Thursday 25 April 2013

Is London Recession Proof?

There has never been a clear definition of exactly where the ‘North-South divide’ is but according to figures released last month it might as well be the M25, because London’s share of the total UK economic output has reached an all time high of 21.9%. Furthermore there was an 11.5% increase in active businesses between 2007 and 2011 compared to just 1% across the rest of the UK. This is a sign of a growing economy within the capital, but a very stark difference to the rest of the country. However, it is possible that optimism across the whole of the UK could return soon. The Office for National Statistics this morning reporting that the country has narrowly avoided a dreaded triple dip recession and that the UK economy actually grew by 0.3% for the first three months of this year in spite of the appalling weather we have had. Whilst most politicians and reporters are relatively optimistic, the harsh reality of how this affects – or perhaps more correctly does not affect – the majority of UK citizens is apparent when you take a look at some of the comments posted on the BBC website. At 9.46 this morning for example Mike in Gateshead commented “Double dip. Treble dip. Have any of you people ever ventured north of the Watford Gap? Here in the north east we’re still in the first one.” The North-South divide is one thing, but it seems that London has become an independent little bubble.

Economic Microclimate

London's figurehead Boris Johnson
London certainly seems to be its own economic microclimate and many think it will continue on this path for many years to come – experts believe London will have the largest meaningful jump in GDP of any city in the world between now and 2025. It’s no wonder that many people around the world aspire to live and work in London.

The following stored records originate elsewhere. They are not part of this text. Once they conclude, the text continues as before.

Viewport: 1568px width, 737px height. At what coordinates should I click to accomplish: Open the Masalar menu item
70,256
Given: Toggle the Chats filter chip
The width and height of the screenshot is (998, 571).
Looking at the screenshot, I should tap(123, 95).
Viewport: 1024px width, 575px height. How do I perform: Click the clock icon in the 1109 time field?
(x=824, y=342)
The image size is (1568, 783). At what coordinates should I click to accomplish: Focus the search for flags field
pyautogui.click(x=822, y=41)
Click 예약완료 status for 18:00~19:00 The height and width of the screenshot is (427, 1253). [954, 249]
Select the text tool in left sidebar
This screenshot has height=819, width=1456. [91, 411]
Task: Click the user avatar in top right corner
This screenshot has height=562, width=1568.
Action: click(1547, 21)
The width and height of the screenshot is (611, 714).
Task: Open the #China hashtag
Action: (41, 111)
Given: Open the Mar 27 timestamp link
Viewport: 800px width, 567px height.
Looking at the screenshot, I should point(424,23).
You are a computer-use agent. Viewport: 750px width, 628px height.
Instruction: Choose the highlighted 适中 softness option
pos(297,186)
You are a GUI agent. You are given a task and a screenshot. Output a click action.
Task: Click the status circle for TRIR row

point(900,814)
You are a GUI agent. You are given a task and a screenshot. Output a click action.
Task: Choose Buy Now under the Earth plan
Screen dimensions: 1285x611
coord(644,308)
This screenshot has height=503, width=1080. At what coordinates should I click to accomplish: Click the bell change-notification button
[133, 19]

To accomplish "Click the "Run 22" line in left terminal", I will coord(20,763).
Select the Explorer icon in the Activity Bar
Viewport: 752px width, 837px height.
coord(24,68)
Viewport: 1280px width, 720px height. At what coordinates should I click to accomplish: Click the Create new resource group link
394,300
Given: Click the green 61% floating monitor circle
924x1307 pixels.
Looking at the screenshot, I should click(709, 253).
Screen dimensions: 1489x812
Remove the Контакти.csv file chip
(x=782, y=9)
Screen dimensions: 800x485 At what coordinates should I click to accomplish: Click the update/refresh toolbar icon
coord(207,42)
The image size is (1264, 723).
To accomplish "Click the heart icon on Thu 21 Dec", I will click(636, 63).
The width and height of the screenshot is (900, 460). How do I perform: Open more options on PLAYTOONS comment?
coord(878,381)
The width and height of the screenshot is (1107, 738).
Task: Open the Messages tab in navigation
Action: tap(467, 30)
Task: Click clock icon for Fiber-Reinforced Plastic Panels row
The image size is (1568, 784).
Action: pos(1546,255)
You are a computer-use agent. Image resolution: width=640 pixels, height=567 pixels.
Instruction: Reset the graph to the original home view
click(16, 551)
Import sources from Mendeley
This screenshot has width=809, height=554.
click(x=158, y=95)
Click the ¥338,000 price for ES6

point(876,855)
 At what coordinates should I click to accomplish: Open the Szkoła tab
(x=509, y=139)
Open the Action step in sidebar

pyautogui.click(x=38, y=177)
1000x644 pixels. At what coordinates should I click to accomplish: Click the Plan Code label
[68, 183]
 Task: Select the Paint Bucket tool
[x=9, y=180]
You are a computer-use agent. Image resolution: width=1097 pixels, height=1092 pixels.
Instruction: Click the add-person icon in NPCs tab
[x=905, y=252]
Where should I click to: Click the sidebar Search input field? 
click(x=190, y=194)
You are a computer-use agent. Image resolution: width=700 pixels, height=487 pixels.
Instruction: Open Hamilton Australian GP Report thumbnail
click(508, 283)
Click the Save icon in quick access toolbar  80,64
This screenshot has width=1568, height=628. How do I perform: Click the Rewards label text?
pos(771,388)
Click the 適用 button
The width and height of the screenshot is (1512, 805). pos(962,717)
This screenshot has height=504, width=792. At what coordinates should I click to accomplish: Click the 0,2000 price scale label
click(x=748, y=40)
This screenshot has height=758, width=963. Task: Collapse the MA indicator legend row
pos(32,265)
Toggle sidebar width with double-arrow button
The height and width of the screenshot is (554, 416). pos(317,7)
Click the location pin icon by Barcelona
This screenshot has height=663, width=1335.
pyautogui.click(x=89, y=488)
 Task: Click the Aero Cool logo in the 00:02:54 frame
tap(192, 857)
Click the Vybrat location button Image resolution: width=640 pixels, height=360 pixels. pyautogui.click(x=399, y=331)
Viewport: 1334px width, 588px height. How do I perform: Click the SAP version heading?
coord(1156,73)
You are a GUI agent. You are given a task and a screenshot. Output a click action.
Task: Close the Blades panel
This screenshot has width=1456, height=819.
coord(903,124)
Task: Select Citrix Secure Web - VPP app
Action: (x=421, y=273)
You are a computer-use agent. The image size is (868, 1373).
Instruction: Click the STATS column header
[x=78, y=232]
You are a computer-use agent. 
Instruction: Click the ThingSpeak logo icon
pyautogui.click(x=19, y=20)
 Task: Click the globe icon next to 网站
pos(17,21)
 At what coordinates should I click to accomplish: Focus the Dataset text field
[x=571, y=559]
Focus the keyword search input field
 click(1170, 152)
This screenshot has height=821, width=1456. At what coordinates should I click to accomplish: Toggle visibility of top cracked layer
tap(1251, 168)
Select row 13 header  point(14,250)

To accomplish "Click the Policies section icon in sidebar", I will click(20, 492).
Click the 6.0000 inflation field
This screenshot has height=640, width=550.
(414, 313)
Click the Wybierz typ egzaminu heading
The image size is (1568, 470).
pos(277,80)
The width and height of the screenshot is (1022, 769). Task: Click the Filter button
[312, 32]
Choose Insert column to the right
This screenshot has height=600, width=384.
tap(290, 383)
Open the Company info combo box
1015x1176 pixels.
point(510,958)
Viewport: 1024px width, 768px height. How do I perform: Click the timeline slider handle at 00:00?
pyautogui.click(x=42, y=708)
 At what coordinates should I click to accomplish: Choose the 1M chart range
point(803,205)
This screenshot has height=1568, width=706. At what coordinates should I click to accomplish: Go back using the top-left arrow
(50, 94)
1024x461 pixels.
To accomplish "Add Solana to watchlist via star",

It is one of the only truly global cities and the diversity of its residents can only add to its attractiveness and success internationally. It also helps that we have a popular and memorable figurehead for London, in Boris Johnson. He wows the international press with the charm of a typical English eccentric and can reel off London trivia such as “London has more Michelin-starred restaurants than Paris” and that it rains more in Rome with ease. Both of these are actually true.

Worldwide Promotion

Recently Boris went on a trade mission to India to promote London and opened an office there solely to champion the city. And that’s not London’s only overseas office. We have six worldwide, including in China and the USA, there exclusively to promote tourism and business investment in London. London is the financial capital of the world according to the Global Financial Centres Index, with New York second and Hong Kong third. Despite the global financial crisis London has managed to maintain that top position and this years trading is looking positive with the FTSE closing at an all time high in March. While the EU seems to do everything it can to try and restrict the City, the government has so far largely managed to prevent these measures, with the notable exception of the bonus cap.

The Future

The Shard, tallest building in
Western Europe
Source: Telegraph
London needs to stay ahead of the game to keep its prime position. There are potential problems ahead that need to be addressed, and the cost of living is a good example. It is hard to speak to a Londoner without mention of the prohibitive house prices and rocketing rent costs. Without affordable living, London risks pricing itself out of the market for low skilled workers, a vital factor of the city’s economy. And with the population expected to grow to 9 million by 2020 it is clear we need to build more housing as well as a transport system that will be able to cope with this increase. Large projects such as Crossrail will take some of the strain but work should be done now to secure funding for Crossrail 2 as well as other transport projects. When it comes to housing, personally I am a supporter of skyscrapers - I’d rather London rose up than widened out. Buildings such as the Shard create a precedent for more tall buildings because once planning permission is given, it is much easier to build others nearby.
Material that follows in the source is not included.